(Stored data)

[Start of section]

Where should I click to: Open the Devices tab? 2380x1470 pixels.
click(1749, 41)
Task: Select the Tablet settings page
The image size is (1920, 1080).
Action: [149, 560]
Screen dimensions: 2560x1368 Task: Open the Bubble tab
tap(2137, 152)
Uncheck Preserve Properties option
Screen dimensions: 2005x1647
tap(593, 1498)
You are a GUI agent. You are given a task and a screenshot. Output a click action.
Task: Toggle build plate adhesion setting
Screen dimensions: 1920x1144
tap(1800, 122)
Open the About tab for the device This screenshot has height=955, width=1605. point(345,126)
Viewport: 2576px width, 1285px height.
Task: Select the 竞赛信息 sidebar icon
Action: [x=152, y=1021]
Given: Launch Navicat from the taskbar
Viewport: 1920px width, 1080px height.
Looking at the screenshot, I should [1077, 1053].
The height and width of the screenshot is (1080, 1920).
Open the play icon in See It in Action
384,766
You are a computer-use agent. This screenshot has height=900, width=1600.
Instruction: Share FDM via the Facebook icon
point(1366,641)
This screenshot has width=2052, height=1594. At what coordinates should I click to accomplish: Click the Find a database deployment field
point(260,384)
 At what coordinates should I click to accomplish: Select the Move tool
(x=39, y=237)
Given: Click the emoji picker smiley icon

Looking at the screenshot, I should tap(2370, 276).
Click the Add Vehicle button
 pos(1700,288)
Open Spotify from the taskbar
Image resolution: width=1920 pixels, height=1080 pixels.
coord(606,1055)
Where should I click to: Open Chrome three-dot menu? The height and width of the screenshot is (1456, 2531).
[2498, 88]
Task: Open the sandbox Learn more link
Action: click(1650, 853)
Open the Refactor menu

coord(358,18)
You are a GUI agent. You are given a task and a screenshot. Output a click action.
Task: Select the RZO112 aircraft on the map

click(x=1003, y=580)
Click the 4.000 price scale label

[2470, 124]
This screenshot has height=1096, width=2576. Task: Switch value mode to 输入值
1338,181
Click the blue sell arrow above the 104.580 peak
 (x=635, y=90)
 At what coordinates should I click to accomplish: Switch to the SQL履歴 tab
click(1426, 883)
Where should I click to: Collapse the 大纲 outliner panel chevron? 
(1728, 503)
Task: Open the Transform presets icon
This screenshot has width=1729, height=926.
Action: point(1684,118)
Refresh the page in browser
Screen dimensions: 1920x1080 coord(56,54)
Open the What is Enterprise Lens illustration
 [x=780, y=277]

[End of section]

**Assignment**
Copy each line of the data exactly, leaving nothing out.

**Solved problem**
Where should I click to: Open the Devices tab? 2380x1470 pixels.
click(1749, 41)
Task: Select the Tablet settings page
The image size is (1920, 1080).
Action: [149, 560]
Screen dimensions: 2560x1368 Task: Open the Bubble tab
tap(2137, 152)
Uncheck Preserve Properties option
Screen dimensions: 2005x1647
tap(593, 1498)
You are a GUI agent. You are given a task and a screenshot. Output a click action.
Task: Toggle build plate adhesion setting
Screen dimensions: 1920x1144
tap(1800, 122)
Open the About tab for the device This screenshot has height=955, width=1605. point(345,126)
Viewport: 2576px width, 1285px height.
Task: Select the 竞赛信息 sidebar icon
Action: [x=152, y=1021]
Given: Launch Navicat from the taskbar
Viewport: 1920px width, 1080px height.
Looking at the screenshot, I should [1077, 1053].
The height and width of the screenshot is (1080, 1920).
Open the play icon in See It in Action
384,766
You are a computer-use agent. This screenshot has height=900, width=1600.
Instruction: Share FDM via the Facebook icon
point(1366,641)
This screenshot has width=2052, height=1594. At what coordinates should I click to accomplish: Click the Find a database deployment field
point(260,384)
 At what coordinates should I click to accomplish: Select the Move tool
(x=39, y=237)
Given: Click the emoji picker smiley icon

Looking at the screenshot, I should tap(2370, 276).
Click the Add Vehicle button
 pos(1700,288)
Open Spotify from the taskbar
Image resolution: width=1920 pixels, height=1080 pixels.
coord(606,1055)
Where should I click to: Open Chrome three-dot menu? The height and width of the screenshot is (1456, 2531).
[2498, 88]
Task: Open the sandbox Learn more link
Action: click(1650, 853)
Open the Refactor menu

coord(358,18)
You are a GUI agent. You are given a task and a screenshot. Output a click action.
Task: Select the RZO112 aircraft on the map

click(x=1003, y=580)
Click the 4.000 price scale label

[2470, 124]
This screenshot has height=1096, width=2576. Task: Switch value mode to 输入值
1338,181
Click the blue sell arrow above the 104.580 peak
 (x=635, y=90)
 At what coordinates should I click to accomplish: Switch to the SQL履歴 tab
click(1426, 883)
Where should I click to: Collapse the 大纲 outliner panel chevron? 
(1728, 503)
Task: Open the Transform presets icon
This screenshot has width=1729, height=926.
Action: point(1684,118)
Refresh the page in browser
Screen dimensions: 1920x1080 coord(56,54)
Open the What is Enterprise Lens illustration
 [x=780, y=277]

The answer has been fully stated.